* To be done *
Edit the data below by changing every "Image resolution" to "Screen resolution". Leave everything else unchanged.

[Begin Input data]

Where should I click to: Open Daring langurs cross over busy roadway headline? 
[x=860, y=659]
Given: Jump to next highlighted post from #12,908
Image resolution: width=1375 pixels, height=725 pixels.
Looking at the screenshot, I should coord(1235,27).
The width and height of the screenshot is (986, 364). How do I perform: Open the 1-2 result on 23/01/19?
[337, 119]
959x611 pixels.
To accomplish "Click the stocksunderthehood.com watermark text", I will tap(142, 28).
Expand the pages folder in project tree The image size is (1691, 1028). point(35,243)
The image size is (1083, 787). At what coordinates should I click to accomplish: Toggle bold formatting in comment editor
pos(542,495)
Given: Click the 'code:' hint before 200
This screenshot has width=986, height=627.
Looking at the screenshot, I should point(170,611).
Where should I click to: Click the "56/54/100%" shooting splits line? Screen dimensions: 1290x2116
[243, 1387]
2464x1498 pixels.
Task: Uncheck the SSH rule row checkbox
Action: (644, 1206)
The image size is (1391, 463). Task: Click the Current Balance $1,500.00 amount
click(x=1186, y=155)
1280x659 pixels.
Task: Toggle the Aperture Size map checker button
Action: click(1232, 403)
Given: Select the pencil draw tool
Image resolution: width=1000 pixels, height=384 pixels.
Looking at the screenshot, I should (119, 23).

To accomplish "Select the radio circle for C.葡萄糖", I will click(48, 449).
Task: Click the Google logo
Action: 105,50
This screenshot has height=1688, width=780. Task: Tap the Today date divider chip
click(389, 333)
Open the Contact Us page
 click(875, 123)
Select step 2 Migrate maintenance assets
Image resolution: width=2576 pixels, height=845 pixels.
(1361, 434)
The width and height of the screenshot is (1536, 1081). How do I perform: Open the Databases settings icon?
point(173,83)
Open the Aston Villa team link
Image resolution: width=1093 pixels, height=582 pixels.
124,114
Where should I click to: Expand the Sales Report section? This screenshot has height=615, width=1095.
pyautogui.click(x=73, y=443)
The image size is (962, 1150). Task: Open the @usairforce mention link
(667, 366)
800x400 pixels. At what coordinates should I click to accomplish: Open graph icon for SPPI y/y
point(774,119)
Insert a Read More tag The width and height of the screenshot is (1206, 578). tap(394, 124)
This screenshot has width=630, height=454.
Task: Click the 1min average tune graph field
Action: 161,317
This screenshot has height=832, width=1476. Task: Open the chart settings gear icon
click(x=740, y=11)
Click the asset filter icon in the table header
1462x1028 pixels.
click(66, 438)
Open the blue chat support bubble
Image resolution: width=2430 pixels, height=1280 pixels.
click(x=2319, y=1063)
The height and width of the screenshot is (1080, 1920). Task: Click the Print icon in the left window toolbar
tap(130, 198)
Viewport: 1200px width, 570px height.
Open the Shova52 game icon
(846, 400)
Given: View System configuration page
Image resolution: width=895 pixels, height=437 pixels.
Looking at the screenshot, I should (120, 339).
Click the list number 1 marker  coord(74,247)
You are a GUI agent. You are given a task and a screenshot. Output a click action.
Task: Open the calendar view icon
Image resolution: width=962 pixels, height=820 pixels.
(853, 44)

[End Input data]

* Expected answer *
Where should I click to: Open Daring langurs cross over busy roadway headline? 
[x=860, y=659]
Given: Jump to next highlighted post from #12,908
Screen resolution: width=1375 pixels, height=725 pixels.
Looking at the screenshot, I should coord(1235,27).
The width and height of the screenshot is (986, 364). How do I perform: Open the 1-2 result on 23/01/19?
[337, 119]
959x611 pixels.
To accomplish "Click the stocksunderthehood.com watermark text", I will tap(142, 28).
Expand the pages folder in project tree The image size is (1691, 1028). point(35,243)
The image size is (1083, 787). At what coordinates should I click to accomplish: Toggle bold formatting in comment editor
pos(542,495)
Given: Click the 'code:' hint before 200
This screenshot has width=986, height=627.
Looking at the screenshot, I should point(170,611).
Where should I click to: Click the "56/54/100%" shooting splits line? Screen dimensions: 1290x2116
[243, 1387]
2464x1498 pixels.
Task: Uncheck the SSH rule row checkbox
Action: (644, 1206)
The image size is (1391, 463). Task: Click the Current Balance $1,500.00 amount
click(x=1186, y=155)
1280x659 pixels.
Task: Toggle the Aperture Size map checker button
Action: click(1232, 403)
Given: Select the pencil draw tool
Screen resolution: width=1000 pixels, height=384 pixels.
Looking at the screenshot, I should (119, 23).

To accomplish "Select the radio circle for C.葡萄糖", I will click(48, 449).
Task: Click the Google logo
Action: 105,50
This screenshot has height=1688, width=780. Task: Tap the Today date divider chip
click(389, 333)
Open the Contact Us page
 click(875, 123)
Select step 2 Migrate maintenance assets
Screen resolution: width=2576 pixels, height=845 pixels.
(1361, 434)
The width and height of the screenshot is (1536, 1081). How do I perform: Open the Databases settings icon?
point(173,83)
Open the Aston Villa team link
Screen resolution: width=1093 pixels, height=582 pixels.
124,114
Where should I click to: Expand the Sales Report section? This screenshot has height=615, width=1095.
pyautogui.click(x=73, y=443)
The image size is (962, 1150). Task: Open the @usairforce mention link
(667, 366)
800x400 pixels. At what coordinates should I click to accomplish: Open graph icon for SPPI y/y
point(774,119)
Insert a Read More tag The width and height of the screenshot is (1206, 578). tap(394, 124)
This screenshot has width=630, height=454.
Task: Click the 1min average tune graph field
Action: 161,317
This screenshot has height=832, width=1476. Task: Open the chart settings gear icon
click(x=740, y=11)
Click the asset filter icon in the table header
1462x1028 pixels.
click(66, 438)
Open the blue chat support bubble
Screen resolution: width=2430 pixels, height=1280 pixels.
click(x=2319, y=1063)
The height and width of the screenshot is (1080, 1920). Task: Click the Print icon in the left window toolbar
tap(130, 198)
Viewport: 1200px width, 570px height.
Open the Shova52 game icon
(846, 400)
Given: View System configuration page
Screen resolution: width=895 pixels, height=437 pixels.
Looking at the screenshot, I should (120, 339).
Click the list number 1 marker  coord(74,247)
You are a GUI agent. You are given a task and a screenshot. Output a click action.
Task: Open the calendar view icon
Screen resolution: width=962 pixels, height=820 pixels.
(853, 44)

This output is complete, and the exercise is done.